In 2013, the most recent year for statistics, 620 children in Salmon Arm up to 17 years of age – that’s 18 per cent – were living in poverty

Salmon Arm is no stranger to poverty.

In 2013, the most recent year for statistics, 620 children in Salmon Arm up to 17 years of age – that’s 18 per cent – were living in poverty. Of them, 210 were children five years and younger.

Those statistics are part of the 2015 Child Poverty Report Card for BC produced by the First Call Coalition.

“Canada has repeatedly drawn criticisms from the United Nations Committee on the Right of the Child for failing to live up to our obligations to uphold and promote children’s rights under the UN Convention on the Rights of the Child,” the report states.

While the problem is a national one, spokesperson Adrienne Montani points out that from 2000 to 2013, B.C. has continually been higher than the national average in terms of poor children.

“We have gone from one in four to one in five. We call that glacial change in 13 years.”

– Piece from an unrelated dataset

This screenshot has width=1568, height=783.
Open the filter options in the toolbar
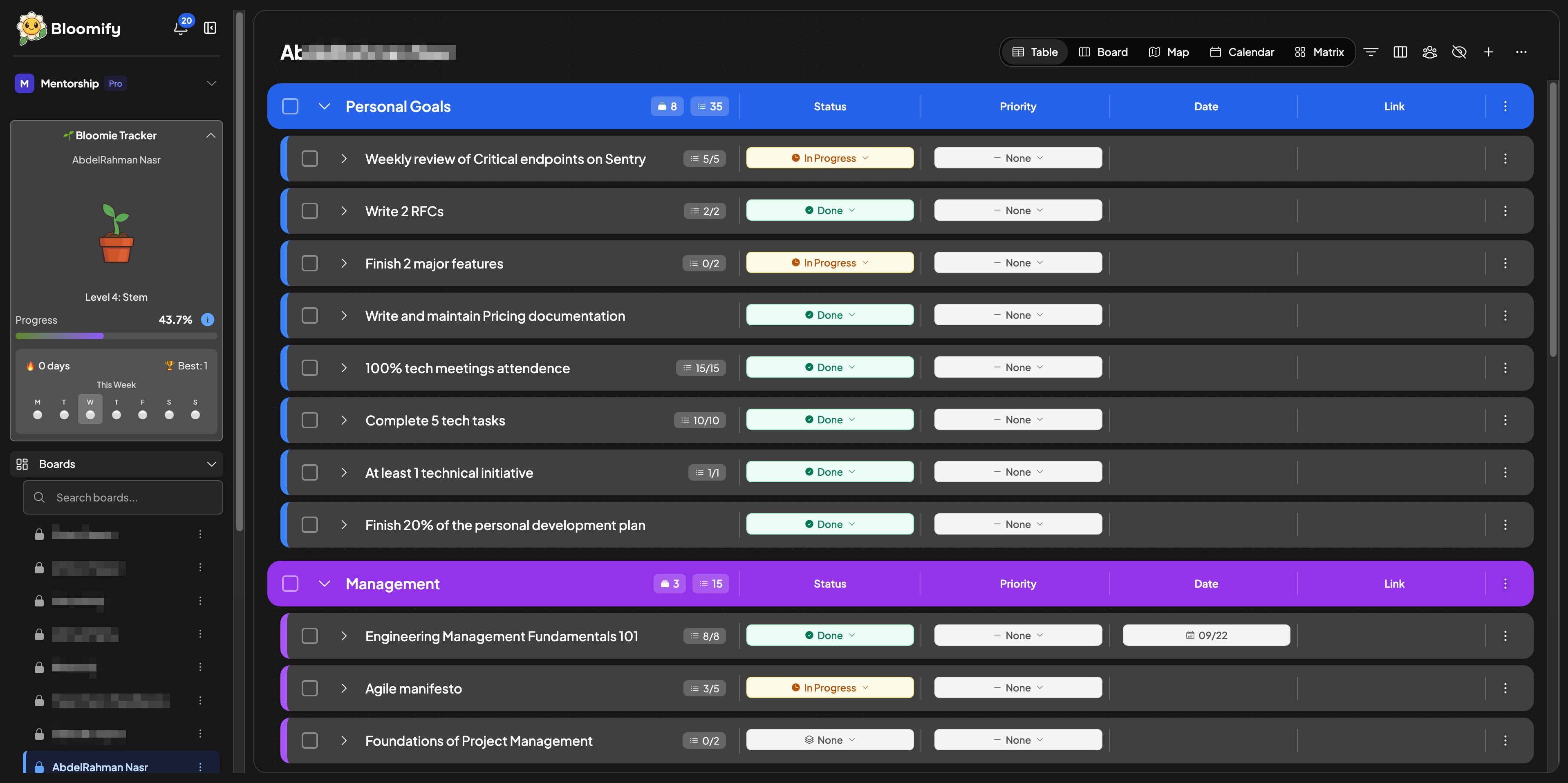(1371, 52)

She said a bone of contention with anti-poverty groups in B.C. is the province’s current pilot projects in seven municipalities, which are based on the faulty contention that every community is unique so the province can’t provide broad-based solutions.

“In fact one size does fit all,” she says, when inadequate welfare rates, low minimum wage and high child-care costs are contributors. Welfare rates haven’t been raised since 2007, and the minimum wage is below the poverty level. Statistics Canada lists low-income measures for various sizes of families. For example, the low-income line for a single-parent family of two children under 16 is $29,531 per year.

“Child care comes up a lot. Right now child care costs more than some people earn. So what’s the point?” says Montani.

She said the tax system, laws and regulations trap people in poverty, while huge amounts of wealth are accumulated at the top.

“Income inequality has continued to grow in B.C., with a 78.3 per cent increase in median income for the top 0.1 per cent versus a 0.3 per cent increase for the bottom 99 per cent between 1982 and 2012,” states the report.

Food and housing are chronic issues.

“A lot of low-income parents say they feed their children first,” she says, noting “food banks are a nice idea” but don’t prevent poverty.

Asked about social programs, Shuswap MLA Greg Kyllo said the economy is key.

“We need a solid economic engine, to pull our social program cart.”

The Child Poverty Report Card makes 21 recommendations to the provincial and federal governments, which can be found at: firstcallbc.org. They include raising the minimum wage, the second lowest in the country; implementing a national child-care plan, lowering barriers to post-secondary education for low-income students; and increasing efforts to provide housing to low-income people.